Mind your business.

Sunday, June 2, 2019

Millionaire Bernie Sanders Refuses To Share The Wealth

By: Wes Messamore
The Humble Libertarian

Photo by: Gage Skidmore

Senator Bernie Sanders is a socialist democrat who promises to make the rich share their wealth if elected president in 2020.

As a U.S. Senator from Vermont, he has worked to raise taxes on Americans and provide debt relief to students as well as poor- and middle-class families. But the champagne socialist refuses to share any of his wealth.

Open Secrets pegs Sanders' personal net worth at nearly three-quarters of a million dollars as of 2015. But after a near miss at the DNC nomination in 2020, and a bestselling book, Sanders acknowledged last month he's now a millionaire.

Here's How Much Money Bernie Sanders Has...

In 2018 Sanders made $390,000 from book royalties according to CNBC. That's down from the $850,000 worth of book royalties he made in 2016, and again in 2017. That money is all gravy on top of the Senator's lavish $174,000 salary.

Bernie and his wife own three houses after they bought their lakefront summer house in 2016. Their total assets are worth as much as $1.3 million according to CNBC.

And they have as much as half a million dollars just collecting dust in a bank account at the U.S. Senate Federal Credit Union.
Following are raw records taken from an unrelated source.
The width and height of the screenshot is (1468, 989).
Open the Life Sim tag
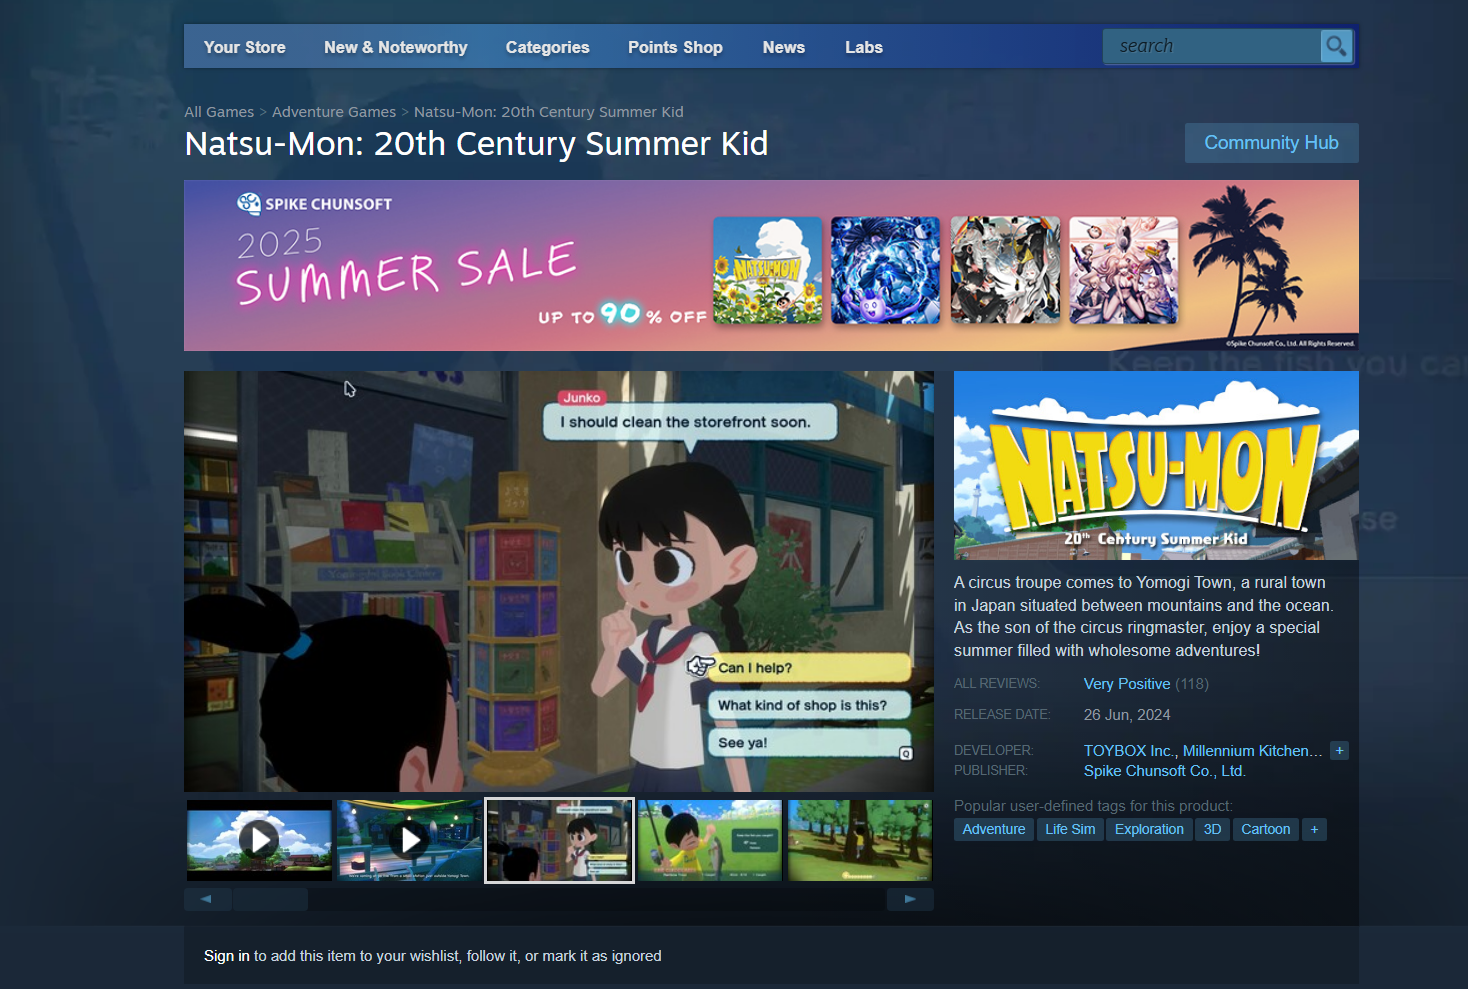1070,829
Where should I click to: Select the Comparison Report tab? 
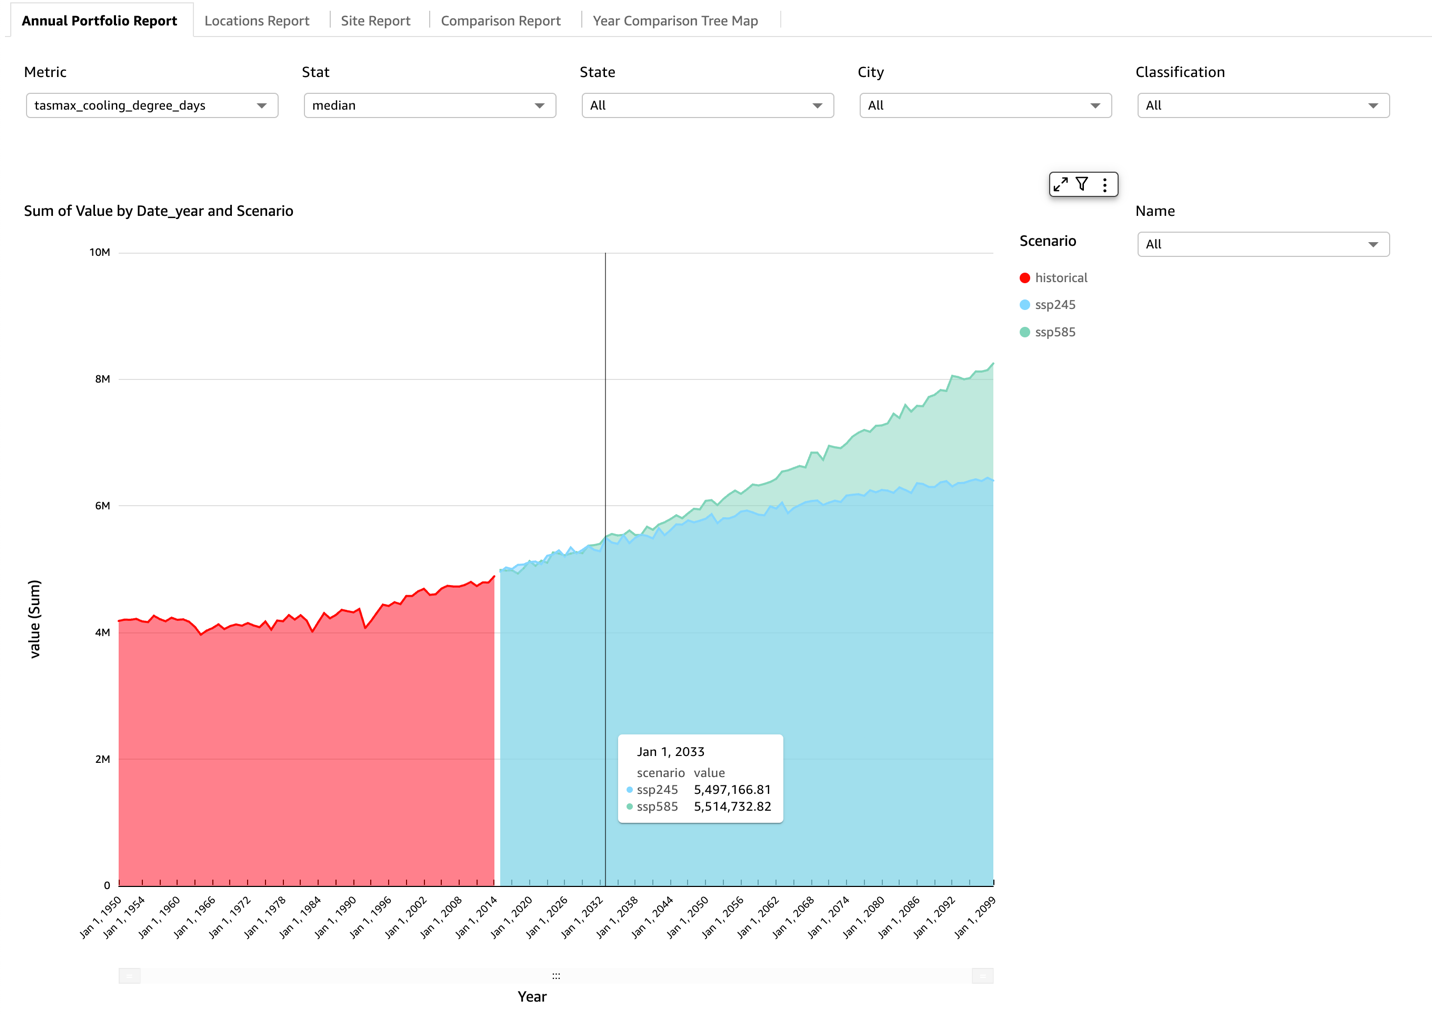click(500, 20)
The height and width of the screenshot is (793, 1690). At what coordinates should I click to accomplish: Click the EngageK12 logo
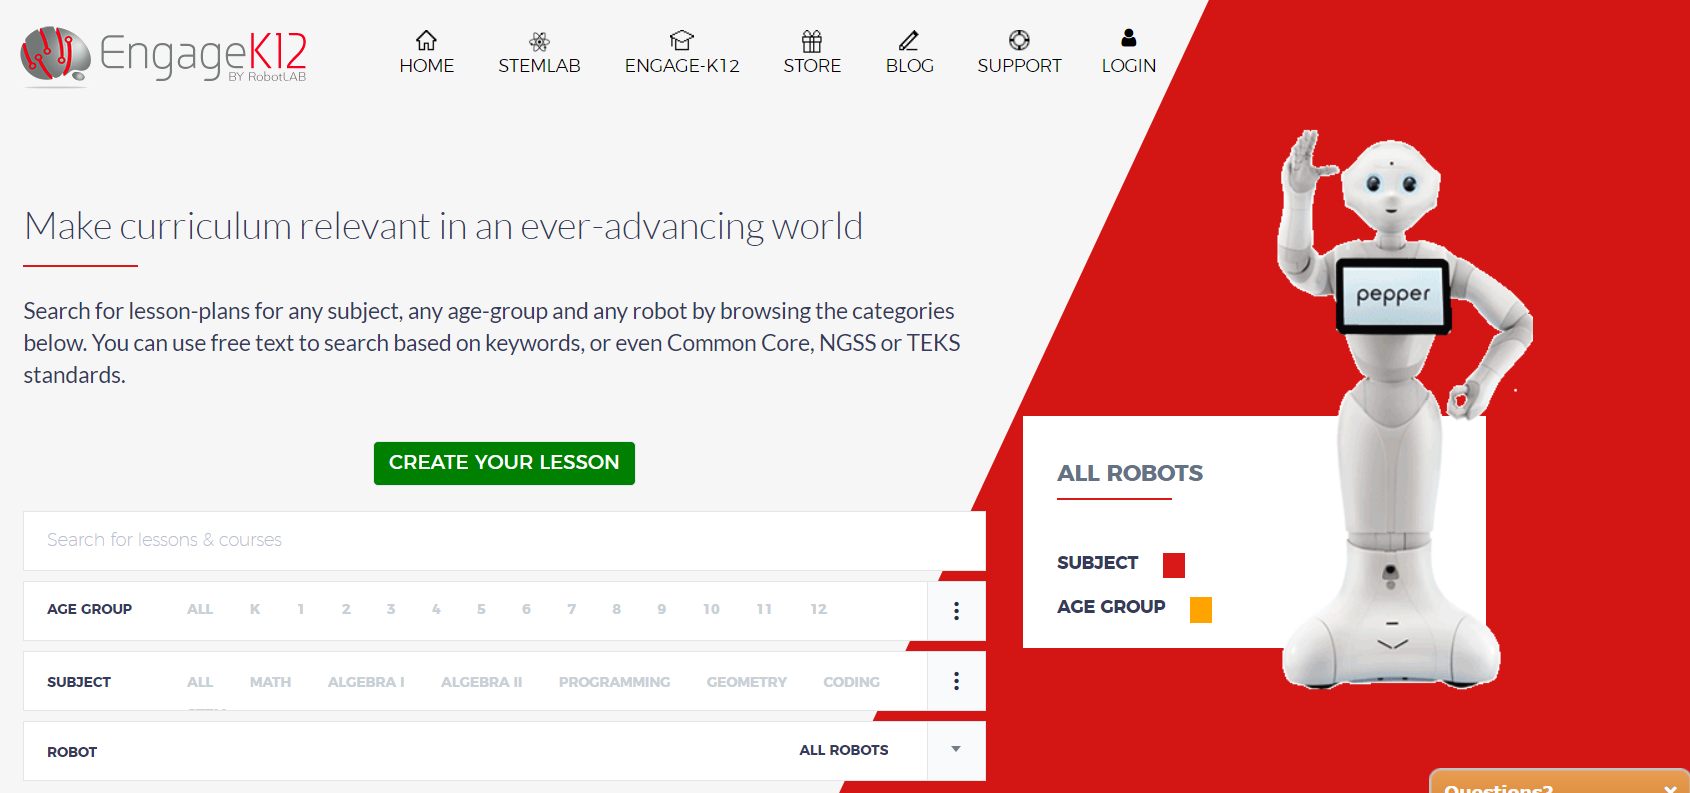coord(165,55)
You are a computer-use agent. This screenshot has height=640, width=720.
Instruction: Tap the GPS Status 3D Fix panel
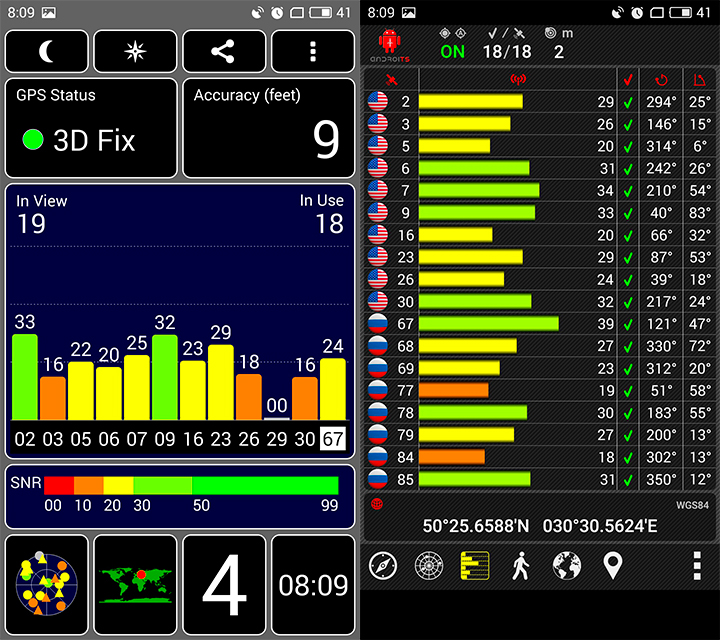[x=91, y=127]
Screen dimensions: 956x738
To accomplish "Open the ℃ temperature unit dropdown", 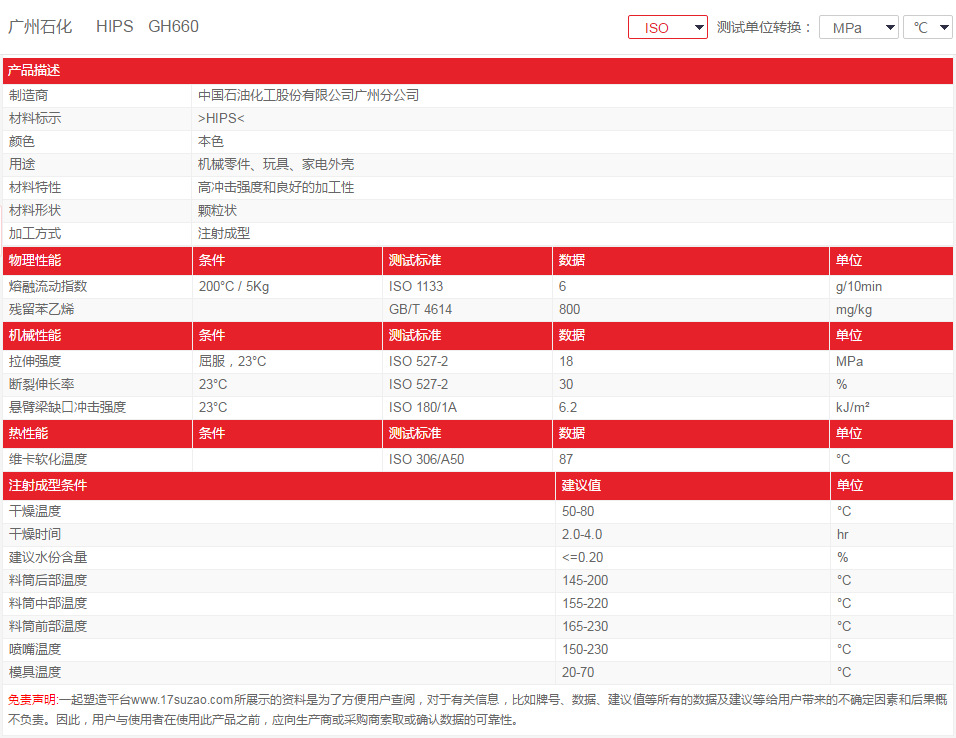I will (x=928, y=27).
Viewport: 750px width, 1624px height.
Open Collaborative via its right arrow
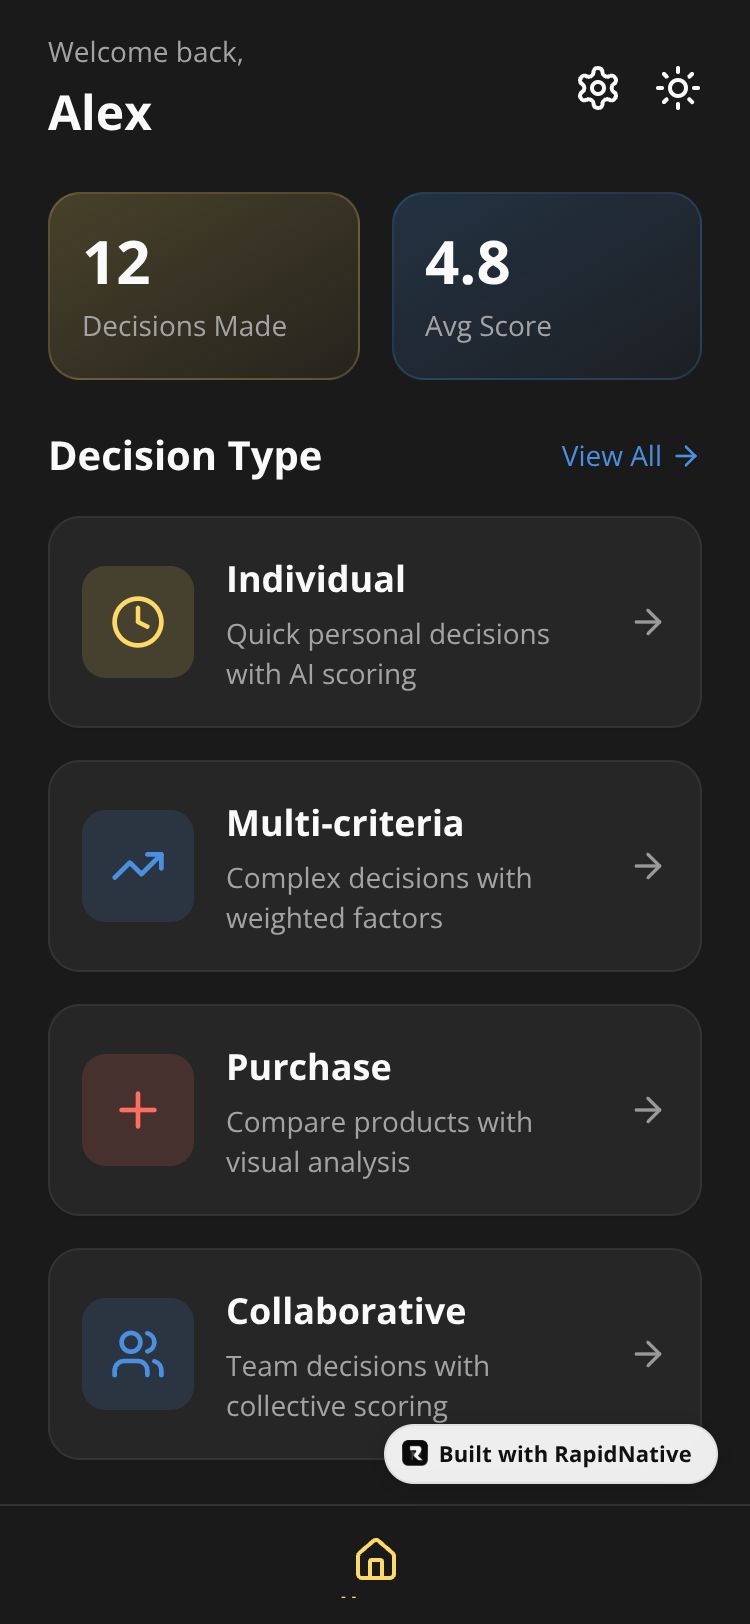pos(648,1354)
They could be helping the poor with it.

Sanders says the government works on behalf of polluters and not citizens and the environment. Yet he uses his exceptional income and wealth to buy more luxuries he doesn't really need instead of funneling the money to non-profit policy initiatives, and scientific research to decrease pollution.

Force Others to Be The Change You Want To See

Gandhi said: "Be the change that you wish to see in the world." Yet, Sanders won't be the change he wants to see in the world. Sanders' tax returns show he only gave 2.26% of his income to charity in 2017 despite earning millions.

The year before he gave even less. His returns show he gave less than 1% of his income to charity in 2016 despite earning more than a million dollars.

Bernie Sanders won't even voluntarily do what he plans to force other wealthy Americans to do. His glib answer to critics in the CNN town hall clip above was: "I plead guilty to have written a book which was an international best-seller."

That sounds like the reasonable attitude of a successful capitalist like Jeff Bezos or the Koch Brothers who Bernie's fanboys hate.

It dismisses the core of the question too.

What he does with his wealth after he's made it is what's at issue here, not how much he's made. Isn't the old socialist creed: From each according to his ability to each according to his need?

Clearly, Bernie has a far above average ability to earn but is not distributing his fortune to others according to his own assessment of their need. Instead he's investing his wealth in the stock market while branding himself as a crusader against Wall Street.

Ralph Nader Puts Bernie Sanders to Shame

Why doesn't someone as well off as Bernie Sanders, who has made his millions based on the principles of sharing wealth with those in need, sign up to Bill and Melinda Gates' giving pledge to give away most of the wealth he doesn't actually need to be reasonably secure and comfortable, rather than living deep in luxury?

Compare Sanders to Ralph Nader, another famous American social crusader. Though he has had a comparably high profile and earning opportunities, Nader is famously frugal.

He hasn't owned a car since 1955. He has never bought a color television. He buys his clothes at Army Surplus stores and thrift shops. He uses the rest of his wealth to power his political initiatives for policy change.

Now that looks like a man who really believes what he's saying, owns it, and lives up to it. Not like someone who says one thing and does another, someone who is just saying it for votes.